What’s clear is that their emotional fragility needs to be professi
onally treated. There could be significant depression or a bipolar disorder present, where at times, suicide can seem like the only way out. Or they could be struggling with a “personality disorder,” which is a consistently unhealthy way someone perceives themselves and others, as well as having little insight into the impact of their behavior.
You need things to change or you may even want out. And yet, you still care.
What can you do about it? Five proactive steps.
1. If your friend is in therapy, ask to join a session.
Whatever your goals are within the relationship, be honest and take advantage of having the support of the therapist. You can discuss your need for a fundamental change so you’re not burdened with being the one they look to for guidance or even a reason to stay alive. If closure in the relationship is what you’re seeking, the therapist may be critical for your friend to help them through the change.
Remember it’s the therapist’s job to deal with the patient’s danger to self, not you.
2. If they’re not in therapy, then ask them to go to a therapist with you.
You may need a third party who can offer objective observations and give both of you support to navigate this terrain. If they refuse, you can meet with a therapist yourself. Hopefully, they can give you ideas about how to either get closure or to slowly create the boundaries that both of you need to abide by.
Again, your responsibility is to look after your own emotional health. If they use you up so to speak. not only will you be empty but their source of support is waning or gone.
3. Read some material on how to handle feelings of abandonment or emotional manipulation.
I Hate You, Don’t Leave Me. Stop Walking On Eggshells. Disarming The Narcissist. Understanding The Borderline Mother. All these books are wonderful resources and might help you make adjustments in how you communicate. You might not have to leave the relationship if you learn how to step out of the responsibility they’re attempting to give you and create more solid emotional boundaries.
4. Tell Others.
You may have to tell your friend that you can’t keep their secret and may have to choose to tell their family or someone who can legally be involved in their life. Some secrets are too heavy for you to carry alone.
5. Look at your own need to be needed, or in control.
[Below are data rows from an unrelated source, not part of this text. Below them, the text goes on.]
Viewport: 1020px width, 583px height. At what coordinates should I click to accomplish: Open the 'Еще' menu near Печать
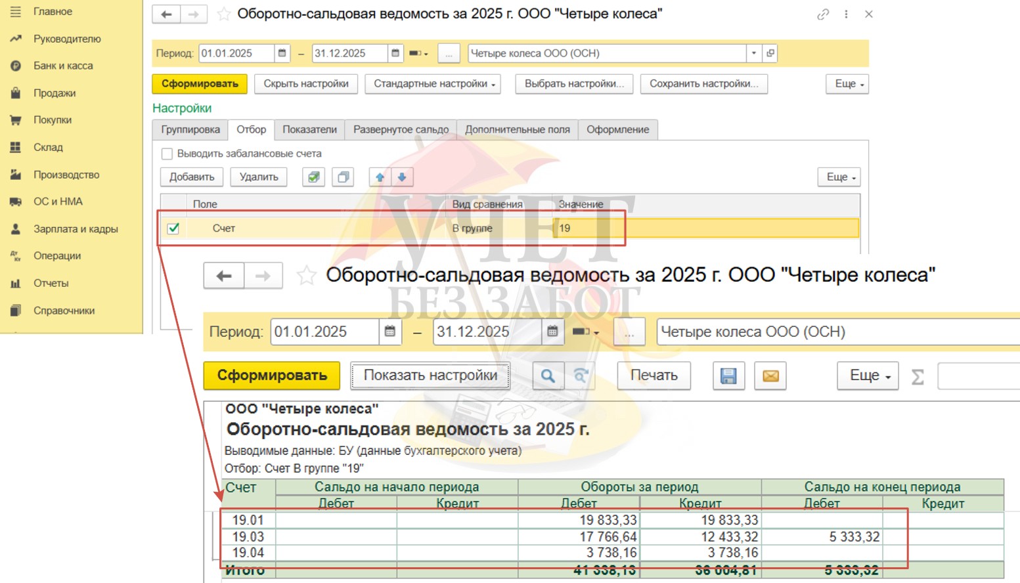click(867, 376)
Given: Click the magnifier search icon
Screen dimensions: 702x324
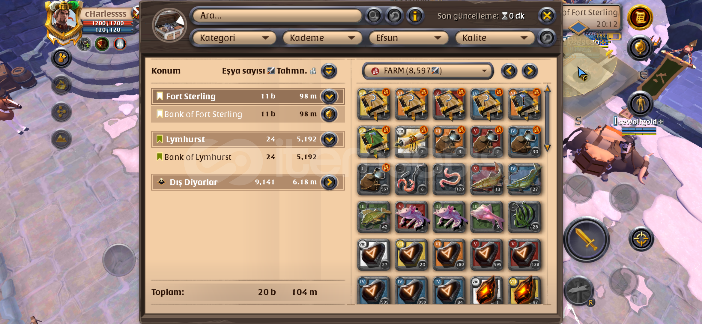Looking at the screenshot, I should point(374,16).
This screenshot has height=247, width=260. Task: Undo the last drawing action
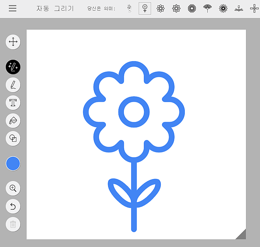coord(13,206)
It may be that you have your own emotional reasons for creating this kind of relationship. Be honest with yourself and consider if you have the need to be needed, or maybe being seen as having it “together.” Those needs may be fueling your end of the problem and you may have needed to them – to need you. Maybe you’re lonely; maybe you live a fairly reclusive life. Maybe you’re repeating a pattern – that you’re “always” there for others. But that pattern is now destructive in your life.
In the end, you can’t fix someone who has mental health issues that require professional intervention, and you can’t be the only “reason” someone who struggles with the darker aspects of depression chooses to live another day. Because that means you have to be there tomorrow, and the next day, and the next day. Without fail.
It’s their very difficult battle to fight.
You can support, listen, love. But not fix.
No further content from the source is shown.